Learning data and analytics is essential in any modern L&D department. There is more data available than ever to provide insights on what works, what doesn’t. How L&D is making an impact and where there are opportunities to improve. Being able to correctly interpret data and gain insights through analytics is rapidly becoming a crucial skill for many L&D professionals. Not being able to do so, or giving a wrong interpretation of data could be rather problematic. In a worst case scenario, it could even cause you to make the wrong decisions and continue doing things that do not work (or that are even counterproductive)..
There are many challenges with correctly interpreting data. Sometimes results are so counter intuitive that it is hard to believe. A classic example is the fact that data clearly shows that increased ice-cream sales lead to more people dying from drowning. I’ll let you think about that one for a while and will come back to this example later.
More often, data is presented in such a way that it supports a pre-defined story. Data could even be presented in such a way that it has a high probability that the data will interpreted incorrectly. “Lies, damned lies, and statistics” is a much used quote in data science and statistics for a very good reason (not a quote from Mark Twain as by popular believe, but actually by British prime minister Benjamin Disraeli).
The biggest challenge however is our own ability to correctly perform analysis following the scientific method and as part of that correctly analyze the data and draw the right (unbiased) conclusions. This is not just a challenge for us as L&D professionals, but even for seasoned scientists according to a 2011 paper that actually claims most scientific research is wrong!
It’s essential that we know how to read data, data visualizations and statistics so we can correctly interpret data driven insights. Hence I’ve written a series of blogpost on typical misinterpretations and misleading data and analytics practices to enable you to build a correct data driven story.
This first part will cover the use and misuse of assumptions.
Assumptions are the mother of all F*** Ups
I’m actually not sure who first mentioned the title of this section. But there is a huge number of articles and books available on why we humans make so many assumptions and why we should do less of it. Especially in business and analytics context. In short, the reason we make assumptions is the simple fact that we never, ever can know all relevant pieces of information. Never, ever! And because we lack information but still want to draw conclusions and take action, we compensate for the missing data by ‘filling’ the gaps using assumptions based on our own personal experiences. That sounds rather disturbing, but making assumptions is a deeply human trait and one of the reasons we still exist as a species: If we meet a dangerous animal in the wild, we do not have sufficient information on what the animal will do. Will it look at you and remain passive? Will it just walk by? Or will it attack you? Our ancestors did not have the luxury to wait until they had all the missing pieces of information, but rather assumed that large mean-looking animals in the wild were dangerous and ready to attack you. So they’d stayed well clear of them.
There are however 2 major challenges with assumptions in the context of data analysis. First you can have too many assumptions, and secondly you can be unaware you are making assumption.
That is why I wanted to start this series on data interpretation in learning analytics with the topic of assumptions. In any analysis there is a real risk of both of these challenges surfacing! It actually is almost impossible to do any analysis without assumptions, hence I always stick to the following 3 rules:
- Limit the number of assumptions to the absolute minimum
- Always record every assumption you make
- Test you assumptions periodically to ensure they still hold up
A couple of examples from the world of L&D
1. The mother of all assumptions in L&D: Learning only takes place through training
By far the most used assumption in L&D, and arguable the most misleading, is the assumption that people only learn things when they attend activities organized by L&D. Or only when people consume content created for them by L&D. This assumption is so widely present and embedded in our thinking and way of working, that some people even get angry when you address it. I am always puzzled why we feel so strongly on this. Possibly we have inherited this assumption from our education system that also proves to be very persistent with the assumption that learning only happens at school. This despite people like Albert Einstein claiming that “Education is what remains after one has forgotten everything he learned in school. It is a miracle that curiosity survives formal education.”

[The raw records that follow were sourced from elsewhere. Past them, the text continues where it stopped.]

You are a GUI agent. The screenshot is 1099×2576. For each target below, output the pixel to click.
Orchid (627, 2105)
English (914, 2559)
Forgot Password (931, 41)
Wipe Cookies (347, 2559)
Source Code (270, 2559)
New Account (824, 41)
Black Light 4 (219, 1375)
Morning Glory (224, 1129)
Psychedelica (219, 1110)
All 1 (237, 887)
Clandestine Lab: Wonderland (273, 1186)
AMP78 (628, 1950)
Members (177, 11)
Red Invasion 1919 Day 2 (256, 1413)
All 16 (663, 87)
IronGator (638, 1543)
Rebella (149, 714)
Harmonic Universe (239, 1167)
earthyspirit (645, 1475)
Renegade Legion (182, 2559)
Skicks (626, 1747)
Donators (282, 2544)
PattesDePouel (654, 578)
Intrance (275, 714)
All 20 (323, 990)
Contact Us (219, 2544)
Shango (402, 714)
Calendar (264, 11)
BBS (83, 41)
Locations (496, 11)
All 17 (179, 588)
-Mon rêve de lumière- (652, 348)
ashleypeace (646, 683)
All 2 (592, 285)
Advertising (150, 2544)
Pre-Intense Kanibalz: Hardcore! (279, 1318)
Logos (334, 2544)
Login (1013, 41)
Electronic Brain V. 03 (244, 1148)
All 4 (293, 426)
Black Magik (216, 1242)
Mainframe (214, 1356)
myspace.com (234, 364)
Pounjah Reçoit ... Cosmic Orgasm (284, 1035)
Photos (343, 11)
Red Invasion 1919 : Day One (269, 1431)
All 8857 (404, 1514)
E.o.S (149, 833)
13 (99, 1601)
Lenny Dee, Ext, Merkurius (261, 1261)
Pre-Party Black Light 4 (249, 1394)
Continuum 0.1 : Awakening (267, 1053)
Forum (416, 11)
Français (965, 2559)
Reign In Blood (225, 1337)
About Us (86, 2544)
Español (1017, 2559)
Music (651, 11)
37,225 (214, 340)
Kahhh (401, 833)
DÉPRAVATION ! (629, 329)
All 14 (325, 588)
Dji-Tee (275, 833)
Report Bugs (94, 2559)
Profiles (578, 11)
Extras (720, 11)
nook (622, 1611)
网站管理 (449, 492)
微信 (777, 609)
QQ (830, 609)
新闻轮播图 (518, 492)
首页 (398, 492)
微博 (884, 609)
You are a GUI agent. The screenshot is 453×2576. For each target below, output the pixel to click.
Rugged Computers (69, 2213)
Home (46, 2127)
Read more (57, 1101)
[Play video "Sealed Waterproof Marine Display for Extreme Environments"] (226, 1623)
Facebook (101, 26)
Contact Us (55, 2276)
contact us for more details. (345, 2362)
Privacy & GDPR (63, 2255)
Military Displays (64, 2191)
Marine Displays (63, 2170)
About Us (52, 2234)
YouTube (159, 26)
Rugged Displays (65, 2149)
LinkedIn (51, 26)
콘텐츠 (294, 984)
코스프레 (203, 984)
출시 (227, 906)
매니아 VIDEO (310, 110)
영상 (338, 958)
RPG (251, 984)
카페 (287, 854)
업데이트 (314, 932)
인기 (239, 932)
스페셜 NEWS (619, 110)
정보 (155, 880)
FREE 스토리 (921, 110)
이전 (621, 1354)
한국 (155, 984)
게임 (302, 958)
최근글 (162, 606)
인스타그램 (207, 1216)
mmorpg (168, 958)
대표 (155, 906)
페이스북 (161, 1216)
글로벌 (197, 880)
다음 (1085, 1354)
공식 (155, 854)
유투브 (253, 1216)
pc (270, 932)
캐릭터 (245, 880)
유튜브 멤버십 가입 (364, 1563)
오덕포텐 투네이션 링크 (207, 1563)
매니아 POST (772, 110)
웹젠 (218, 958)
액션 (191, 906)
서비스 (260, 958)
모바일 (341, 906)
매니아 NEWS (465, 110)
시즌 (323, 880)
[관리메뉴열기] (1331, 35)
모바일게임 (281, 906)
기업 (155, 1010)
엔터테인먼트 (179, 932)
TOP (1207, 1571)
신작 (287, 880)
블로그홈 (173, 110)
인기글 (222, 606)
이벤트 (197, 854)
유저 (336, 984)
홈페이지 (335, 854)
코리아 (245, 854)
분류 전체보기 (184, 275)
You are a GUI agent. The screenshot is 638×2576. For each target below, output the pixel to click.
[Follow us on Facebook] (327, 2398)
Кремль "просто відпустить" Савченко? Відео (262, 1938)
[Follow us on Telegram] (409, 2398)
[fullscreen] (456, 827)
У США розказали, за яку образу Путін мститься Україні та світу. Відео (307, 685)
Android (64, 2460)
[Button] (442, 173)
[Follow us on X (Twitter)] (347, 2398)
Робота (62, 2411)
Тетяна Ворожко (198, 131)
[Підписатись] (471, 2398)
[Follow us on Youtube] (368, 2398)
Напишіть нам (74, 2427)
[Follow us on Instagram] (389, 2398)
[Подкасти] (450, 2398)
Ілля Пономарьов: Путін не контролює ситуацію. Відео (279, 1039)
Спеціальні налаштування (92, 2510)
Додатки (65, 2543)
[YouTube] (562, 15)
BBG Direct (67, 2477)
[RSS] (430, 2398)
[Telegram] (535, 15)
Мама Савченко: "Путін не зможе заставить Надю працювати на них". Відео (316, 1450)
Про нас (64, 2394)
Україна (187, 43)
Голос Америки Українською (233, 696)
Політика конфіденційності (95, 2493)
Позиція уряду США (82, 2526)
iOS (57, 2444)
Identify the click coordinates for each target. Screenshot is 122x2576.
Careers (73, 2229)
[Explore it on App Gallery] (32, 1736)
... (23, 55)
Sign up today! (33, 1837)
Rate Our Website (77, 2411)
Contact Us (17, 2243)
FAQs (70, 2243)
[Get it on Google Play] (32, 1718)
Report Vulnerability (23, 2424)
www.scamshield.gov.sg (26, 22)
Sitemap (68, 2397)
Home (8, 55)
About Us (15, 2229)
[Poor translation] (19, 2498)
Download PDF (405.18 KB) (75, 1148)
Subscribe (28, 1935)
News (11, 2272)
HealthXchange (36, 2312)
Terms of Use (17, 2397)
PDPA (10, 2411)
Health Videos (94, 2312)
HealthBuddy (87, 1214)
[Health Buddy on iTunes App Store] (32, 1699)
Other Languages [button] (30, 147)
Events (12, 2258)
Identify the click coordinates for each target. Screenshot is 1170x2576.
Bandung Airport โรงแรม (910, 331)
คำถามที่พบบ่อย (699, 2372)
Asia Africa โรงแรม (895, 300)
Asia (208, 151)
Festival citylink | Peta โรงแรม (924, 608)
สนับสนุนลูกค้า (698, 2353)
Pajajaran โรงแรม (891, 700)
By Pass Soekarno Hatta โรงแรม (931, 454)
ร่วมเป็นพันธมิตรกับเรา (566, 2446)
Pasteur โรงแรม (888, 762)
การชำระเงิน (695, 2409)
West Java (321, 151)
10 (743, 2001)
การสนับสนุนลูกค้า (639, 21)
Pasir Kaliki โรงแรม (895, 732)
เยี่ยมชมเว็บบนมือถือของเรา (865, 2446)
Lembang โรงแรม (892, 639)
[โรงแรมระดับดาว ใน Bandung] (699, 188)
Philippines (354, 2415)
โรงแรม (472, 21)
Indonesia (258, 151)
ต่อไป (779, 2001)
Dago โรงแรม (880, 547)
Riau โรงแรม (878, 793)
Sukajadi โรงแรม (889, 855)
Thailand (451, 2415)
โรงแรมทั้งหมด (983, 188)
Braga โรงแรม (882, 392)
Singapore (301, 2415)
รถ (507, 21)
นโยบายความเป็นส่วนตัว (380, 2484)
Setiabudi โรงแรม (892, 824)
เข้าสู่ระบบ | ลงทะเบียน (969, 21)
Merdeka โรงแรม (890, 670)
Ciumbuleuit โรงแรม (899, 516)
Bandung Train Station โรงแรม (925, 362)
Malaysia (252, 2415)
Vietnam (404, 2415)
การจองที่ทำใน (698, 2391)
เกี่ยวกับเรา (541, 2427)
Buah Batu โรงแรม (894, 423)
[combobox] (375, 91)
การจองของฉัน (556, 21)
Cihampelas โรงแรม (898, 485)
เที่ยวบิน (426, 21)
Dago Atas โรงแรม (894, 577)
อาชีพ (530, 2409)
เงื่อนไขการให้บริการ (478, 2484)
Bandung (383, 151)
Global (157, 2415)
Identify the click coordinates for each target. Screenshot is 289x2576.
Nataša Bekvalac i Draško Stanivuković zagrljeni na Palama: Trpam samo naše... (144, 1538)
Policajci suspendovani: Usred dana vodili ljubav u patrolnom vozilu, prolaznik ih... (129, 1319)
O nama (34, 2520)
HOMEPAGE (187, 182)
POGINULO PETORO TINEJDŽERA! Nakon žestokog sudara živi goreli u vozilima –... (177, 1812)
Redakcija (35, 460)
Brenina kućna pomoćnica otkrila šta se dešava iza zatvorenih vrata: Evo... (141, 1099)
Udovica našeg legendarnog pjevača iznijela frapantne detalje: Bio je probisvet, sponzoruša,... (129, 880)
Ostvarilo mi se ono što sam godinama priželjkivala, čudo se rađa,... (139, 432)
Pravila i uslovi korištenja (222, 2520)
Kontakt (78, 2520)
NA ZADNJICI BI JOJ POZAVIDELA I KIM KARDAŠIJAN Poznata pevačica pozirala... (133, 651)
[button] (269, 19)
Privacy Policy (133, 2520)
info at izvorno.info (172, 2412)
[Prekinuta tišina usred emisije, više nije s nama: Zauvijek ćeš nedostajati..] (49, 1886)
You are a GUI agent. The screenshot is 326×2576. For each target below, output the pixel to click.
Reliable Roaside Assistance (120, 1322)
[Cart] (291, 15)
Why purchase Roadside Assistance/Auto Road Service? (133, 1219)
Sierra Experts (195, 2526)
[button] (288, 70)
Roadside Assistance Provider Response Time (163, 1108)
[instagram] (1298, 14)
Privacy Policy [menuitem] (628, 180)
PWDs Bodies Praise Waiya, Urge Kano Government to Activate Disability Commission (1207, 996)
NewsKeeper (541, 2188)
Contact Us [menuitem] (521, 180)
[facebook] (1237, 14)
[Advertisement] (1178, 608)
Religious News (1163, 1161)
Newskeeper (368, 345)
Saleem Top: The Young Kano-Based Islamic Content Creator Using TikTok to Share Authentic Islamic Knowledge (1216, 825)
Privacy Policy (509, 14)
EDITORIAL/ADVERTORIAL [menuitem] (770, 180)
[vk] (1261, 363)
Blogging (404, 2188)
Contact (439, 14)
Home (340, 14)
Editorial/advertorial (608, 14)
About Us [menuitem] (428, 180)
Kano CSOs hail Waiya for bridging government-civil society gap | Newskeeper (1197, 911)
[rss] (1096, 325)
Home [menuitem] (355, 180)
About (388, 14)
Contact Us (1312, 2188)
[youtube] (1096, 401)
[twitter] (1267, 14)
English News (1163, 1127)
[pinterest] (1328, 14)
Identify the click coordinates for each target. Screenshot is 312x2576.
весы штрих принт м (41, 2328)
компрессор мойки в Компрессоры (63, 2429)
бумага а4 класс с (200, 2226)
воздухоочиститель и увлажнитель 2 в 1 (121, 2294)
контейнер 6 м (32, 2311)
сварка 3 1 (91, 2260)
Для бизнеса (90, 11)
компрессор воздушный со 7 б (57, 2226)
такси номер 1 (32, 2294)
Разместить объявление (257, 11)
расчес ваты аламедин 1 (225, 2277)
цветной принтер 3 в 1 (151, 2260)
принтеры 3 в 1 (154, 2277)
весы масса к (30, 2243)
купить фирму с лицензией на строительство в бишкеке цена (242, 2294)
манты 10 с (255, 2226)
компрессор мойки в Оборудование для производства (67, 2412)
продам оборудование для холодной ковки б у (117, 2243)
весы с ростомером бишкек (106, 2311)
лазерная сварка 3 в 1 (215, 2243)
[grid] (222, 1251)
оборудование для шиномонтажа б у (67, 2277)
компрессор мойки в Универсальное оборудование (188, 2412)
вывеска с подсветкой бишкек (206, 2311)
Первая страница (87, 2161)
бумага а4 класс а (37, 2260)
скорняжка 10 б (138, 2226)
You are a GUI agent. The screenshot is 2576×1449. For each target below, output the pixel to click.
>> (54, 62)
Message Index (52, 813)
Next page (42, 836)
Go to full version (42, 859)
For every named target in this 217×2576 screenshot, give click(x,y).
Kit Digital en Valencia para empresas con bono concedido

People learn everywhere, all the time. Through work, by looking things up on Google, by asking colleagues or simply by trying and failing. So whatever analysis we do on learning using data from our own learning infrastructure, how extensive it may be, we must take this assumption always into consideration.
I think that the 70-20-10 model was an effort to bring the idea that learning happens outside our programs more into our L&D strategies and thinking. I do not think the 70-20-10 thinking is fully embedded, but it did help (as long as we not assume the 70-20-10 percentages are to be followed with high precision).
When we take this assumption into account in our learning analytics efforts, we should also ask ourselves the question how much people actually learn through L&D programs versus other means….
There is a famous example of data science that even got it’s own definition and Wikipedia page called “survivorship bias”. It’s the “logical error of concentrating on the people or things that made it past a specific selection process and overlooking those that did not, typically because of their lack of visibility”. (source wikipedia). The definition originates from a WWII study on bullet holes in allied aircraft returning from raids over Germany. The purpose of the study was to figure out how the airforce could reinforce specific parts of the aircraft to increase survival rates.
Looking at where the aircraft were showing bullet holes, it would be perfectly natural to focus our attention on the area’s that were hit most. And reinforce those. This was exactly what the US military planned to do. Until the statistician Abraham Wald actually suggested they should reinforce the area’s that had the least damage. His logic was that there was no information available on the aircraft NOT returning and it was more likely that the aircraft not returning were actually hit in these area’s.
So next time when considering insights and conclusions on specific employees who are less engaged with your LMS or LXP, remember this bias. It does not mean that they are not active learners…. They could just be learning new skills and behaviors without using your L&D programs and infrastructure!
2. Assumptions on the correctness and objectivity of data
We have a tendency to assume that data is always right. Data is data right? Data does not lie and data is always objective. So when a thorough analysis is done on data, we should have everything covered right?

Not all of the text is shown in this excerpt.